_MATERIALS PROVIDED_
═══

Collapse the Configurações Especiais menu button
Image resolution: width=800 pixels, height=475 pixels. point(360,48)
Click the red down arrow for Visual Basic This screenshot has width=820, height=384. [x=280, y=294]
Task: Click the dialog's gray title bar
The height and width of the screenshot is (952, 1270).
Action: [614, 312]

═══

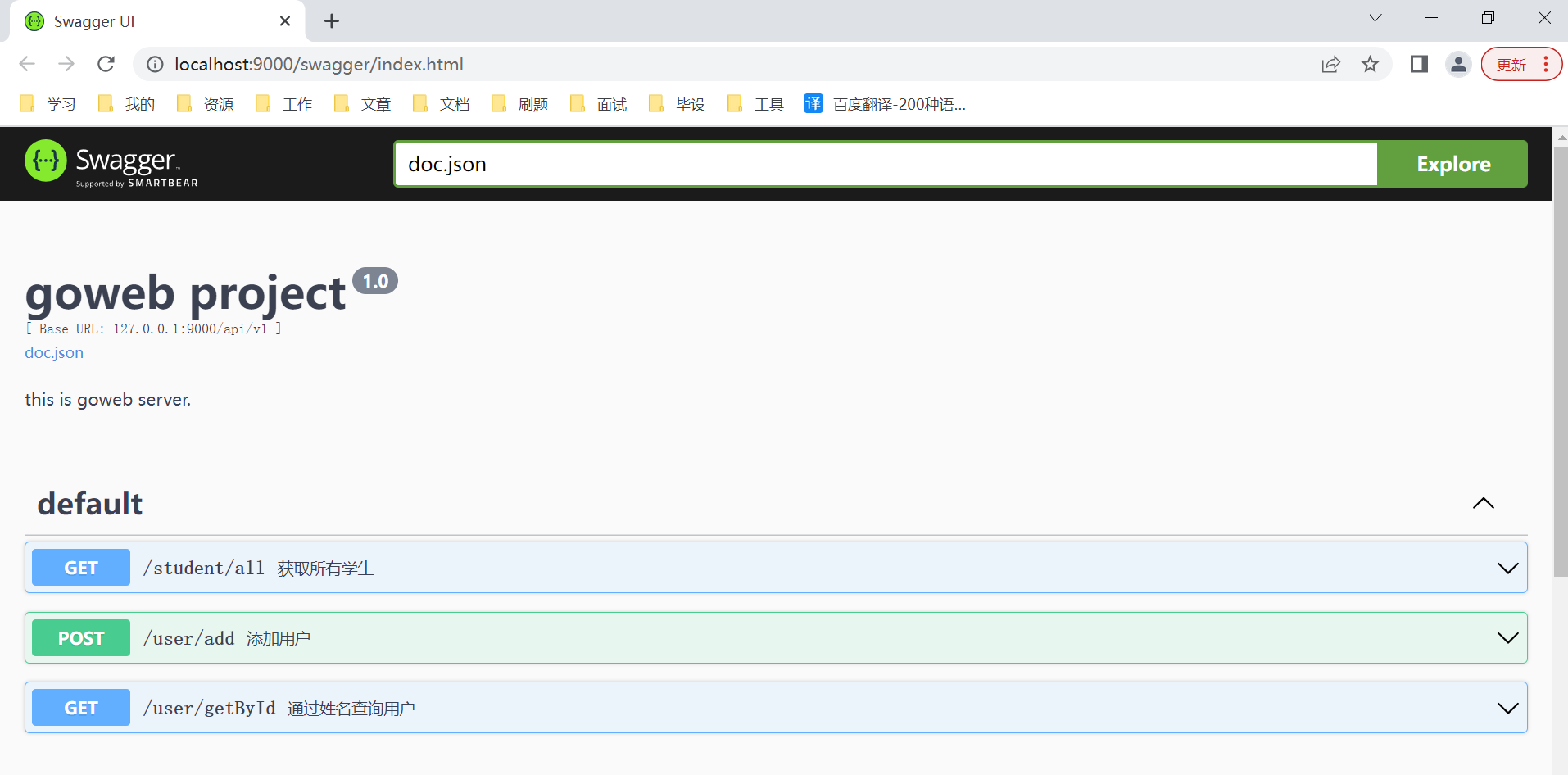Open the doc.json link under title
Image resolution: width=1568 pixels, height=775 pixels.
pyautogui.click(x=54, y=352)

═══

_PROBLEM STATEMENT_
Once you find the line with "Collapse the Configurações" above, print it and every line after it up to and including the line with "Click the red", exactly as written and nothing else.

_OUTPUT OF THE TASK_
Collapse the Configurações Especiais menu button
Image resolution: width=800 pixels, height=475 pixels. point(360,48)
Click the red down arrow for Visual Basic This screenshot has width=820, height=384. [x=280, y=294]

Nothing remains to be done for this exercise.